→ **TAREAS ESCRITAS**:
a: Responde según el fragmento del texto:
(i) ¿Qué había que hacer para tener que pagar?
(ii) ¿Qué lleva el muchacho que aparece en el episodio de terror?
(iii) ¿A quién se le ruega la salvación?
b: Devuelve como lista JSON de cadenas las líneas del listado, una cadena por línea y sin incluir las líneas en blanco. Empieza en la línea del listado que contiene "Change entries per" y continúa hasta el final del listado, con ambos extremos incluidos.

→ **FRAGMENTO DEL TEXTO**:
**********
Solo por cerrar los ojos y dormir debías pagar; alguien decretaba si era tu
último día o qué castigo ibas a recibir dependiendo del juicio interno. Llega
el momento cuando uno mismo no se reconoce y tiene que ingeniar algo para no
olvidarse de sí.
Me quedé
dormido… y, de repente, en un episodio de terror aparece el muchacho aquel con
el monstruoso cuchillo abalanzándoseme y, en el pánico nocturno, despierto con
alaridos y movimientos bruscos. Junto las manos y le ruego a Dios la salvación
ante los sanguinarios hombres.
**********
[Entradas de texto y ubicación de elementos]
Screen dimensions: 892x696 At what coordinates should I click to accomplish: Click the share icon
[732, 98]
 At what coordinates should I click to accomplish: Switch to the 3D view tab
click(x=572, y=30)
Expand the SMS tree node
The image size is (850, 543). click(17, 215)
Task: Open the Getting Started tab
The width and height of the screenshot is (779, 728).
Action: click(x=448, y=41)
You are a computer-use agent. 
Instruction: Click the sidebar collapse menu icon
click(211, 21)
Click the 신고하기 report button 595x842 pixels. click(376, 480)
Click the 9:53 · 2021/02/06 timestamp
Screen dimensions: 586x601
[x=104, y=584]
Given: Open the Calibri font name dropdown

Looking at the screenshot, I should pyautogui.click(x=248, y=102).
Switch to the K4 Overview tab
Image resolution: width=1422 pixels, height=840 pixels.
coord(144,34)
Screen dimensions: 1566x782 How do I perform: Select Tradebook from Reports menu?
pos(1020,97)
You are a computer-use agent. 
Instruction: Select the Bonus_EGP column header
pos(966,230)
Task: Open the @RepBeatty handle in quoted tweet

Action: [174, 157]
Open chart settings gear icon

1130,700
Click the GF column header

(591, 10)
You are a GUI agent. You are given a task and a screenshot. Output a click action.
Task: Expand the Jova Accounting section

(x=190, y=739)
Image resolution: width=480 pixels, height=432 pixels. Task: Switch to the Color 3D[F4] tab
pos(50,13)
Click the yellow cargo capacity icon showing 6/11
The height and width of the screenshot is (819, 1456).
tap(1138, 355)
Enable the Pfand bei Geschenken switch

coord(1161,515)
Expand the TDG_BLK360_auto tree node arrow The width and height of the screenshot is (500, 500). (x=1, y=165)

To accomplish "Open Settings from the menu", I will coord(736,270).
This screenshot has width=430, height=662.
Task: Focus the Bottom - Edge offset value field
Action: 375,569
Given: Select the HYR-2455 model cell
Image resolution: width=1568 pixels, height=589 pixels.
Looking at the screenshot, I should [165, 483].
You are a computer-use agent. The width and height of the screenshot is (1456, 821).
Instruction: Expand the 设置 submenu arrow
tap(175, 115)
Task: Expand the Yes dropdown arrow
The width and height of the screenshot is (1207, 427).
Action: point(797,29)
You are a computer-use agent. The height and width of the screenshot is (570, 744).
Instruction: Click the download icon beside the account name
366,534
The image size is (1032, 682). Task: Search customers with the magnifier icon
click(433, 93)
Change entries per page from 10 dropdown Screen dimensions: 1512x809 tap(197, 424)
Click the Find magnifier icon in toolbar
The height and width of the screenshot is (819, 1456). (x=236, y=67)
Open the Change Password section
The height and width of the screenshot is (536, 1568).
**********
→ **RESULTADOS POR TAREA**:
a:
(i) Cerrar los ojos y dormir.
(ii) Un monstruoso cuchillo.
(iii) A Dios.

b:
[
  "Change entries per page from 10 dropdown Screen dimensions: 1512x809 tap(197, 424)",
  "Click the Find magnifier icon in toolbar",
  "The height and width of the screenshot is (819, 1456). (x=236, y=67)",
  "Open the Change Password section",
  "The height and width of the screenshot is (536, 1568)."
]